I do value Betty’s transness because of my own gender stuff, but sometimes it feels like that wouldn’t “count.” It kind of reminds me of a story told by two professors I had (who had been married to each other for upward of 50 years), about when they met in the 1930s, when one of them was a Socialist and the other a Communist; their friends lay bets on how soon they would break up, since one was considered a “committed radical” the other only a “fellow traveler.”
I’ve also had people who’ve met me since the book or in my 20s “worry” that my own discovery of my gender stuff is somehow Betty’s fault. It isn’t, of course, and anyone who knew me when i was 20 or younger knows that.
The way these things interlap is of ongoing interest to me, and I welcome your further comments.

Messier Bedroom

Last April, sex columnist Josey Vogels forwarded me a letter from a 21 year old women who was turned on by her boyfriend dressing in women’s clothes, and I got a shot (for a day) at being a sex advice columnist.

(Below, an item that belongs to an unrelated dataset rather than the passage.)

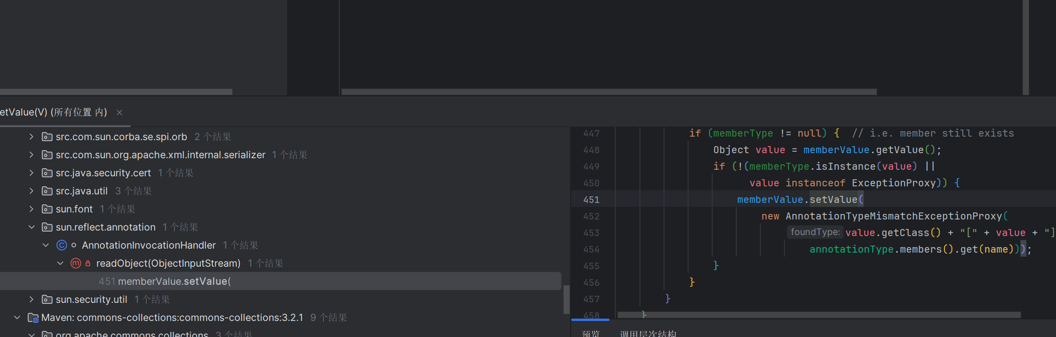Collapse the readObject(ObjectInputStream) method node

It turns out the same woman recently wrote to Josey to thank her for the advice:
“Last year I wrote to you, worried about my sexuality because the only time I had ever orgasmed with a guy was while my boyfriend was dressed as a french maid. You offered advice on a couple of possibilities that didn’t involve me necessarily being gay. Through a little experimenting we found that yes I do think my guy is really sexy when he’s my girl. Part of it is that it’s kind of sweet that he would do it to indulge me, part of it is he makes love entirely differently when he is wearing panties. We’ve started channeling that into our regular sex and I am now glad to say that he gets me off regularly even without the lingerie. I figured once that happened we had seen the last of the dressing but for Valentines day (which we celebrated last weekend) he rented a red maid’s dress and waited on me hand,foot and other areas too. It was so sweet. Just wanted to say thanks for saving my love life.”
And I’m just pleased as punch! See? There *are* women out there for whom crossdressed men is a genuine turn-on. Keep looking, CDs – you never know when you might find one.
I’m also really pleased because after my recent Trans Sex and Identity workshop at TIC, someone who’d caught the workshop told me that he and his partner had great sex as a result of what I’d talked about. There really isn’t a better feeling in the world than hearing something like that.